#### [ASSIGNMENT]
Run through the records and, wherever a line holds the word "screenshot", return that line.

#### [DATA UNDER STUDY]
··········
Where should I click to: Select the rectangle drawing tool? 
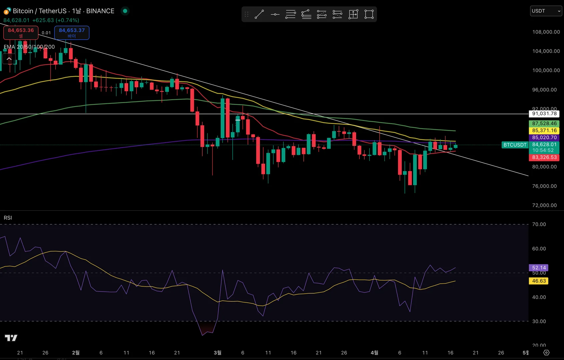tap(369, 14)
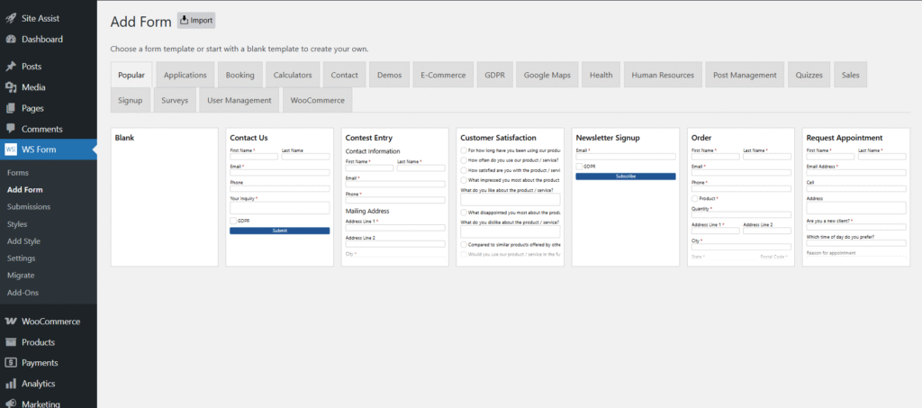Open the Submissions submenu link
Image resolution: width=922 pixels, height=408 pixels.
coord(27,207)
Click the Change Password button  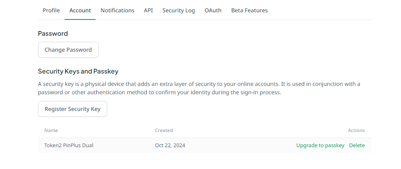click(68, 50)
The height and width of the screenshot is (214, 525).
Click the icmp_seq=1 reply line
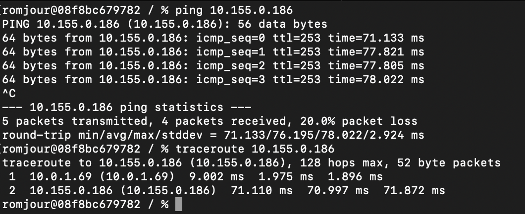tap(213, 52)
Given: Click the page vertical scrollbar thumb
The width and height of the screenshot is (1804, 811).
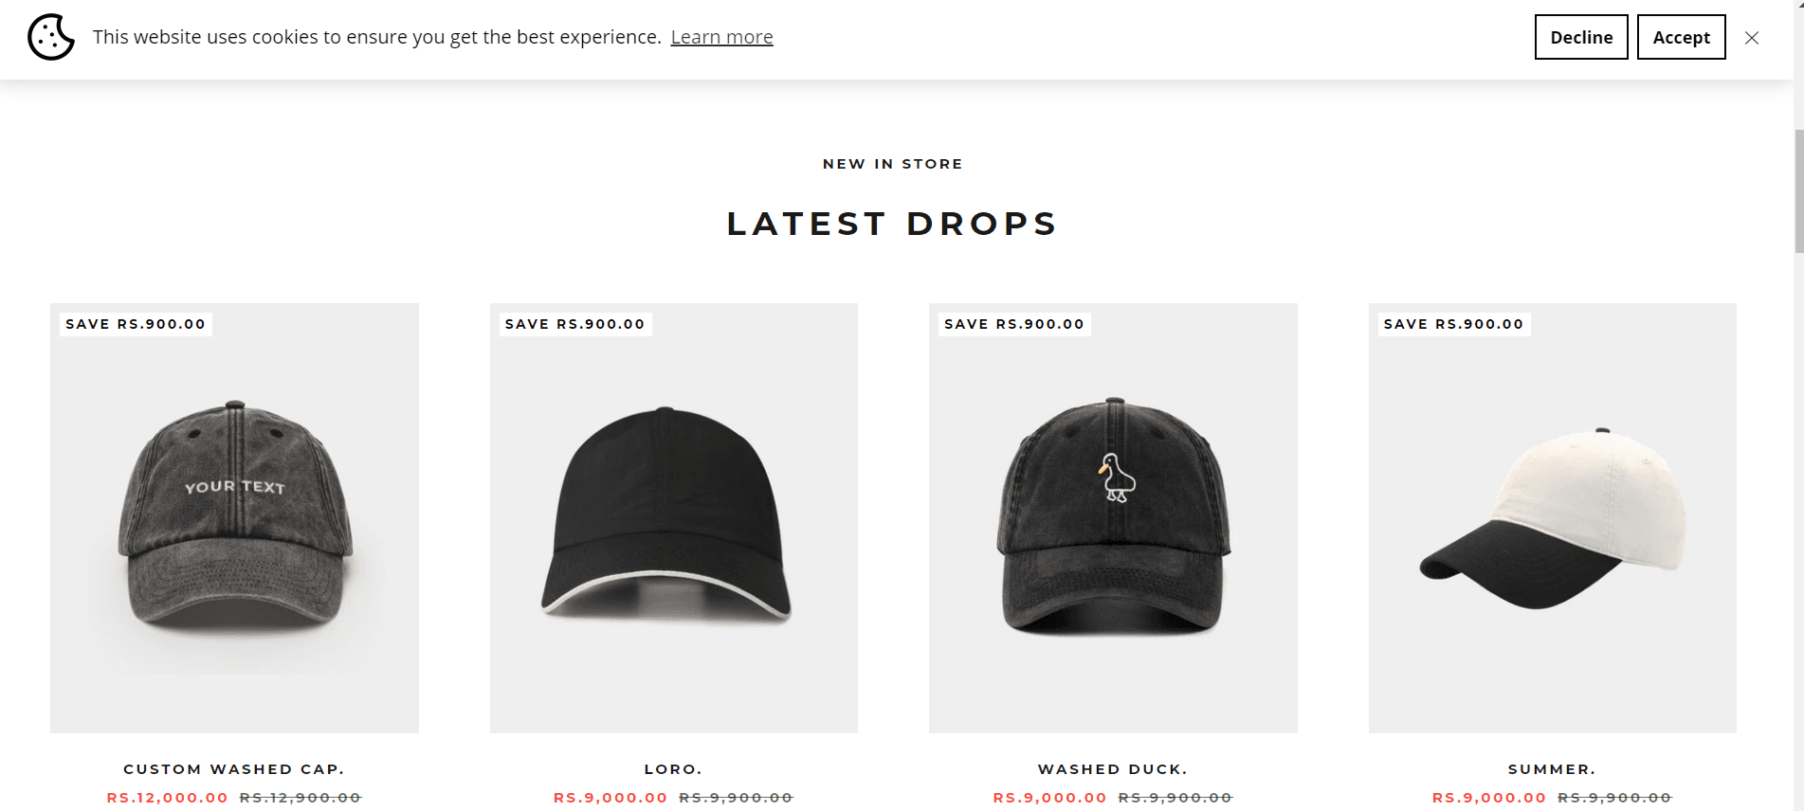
··········
#### [EXERCISE RESULT]
The height and width of the screenshot is (214, 525).
The width and height of the screenshot is (1804, 811).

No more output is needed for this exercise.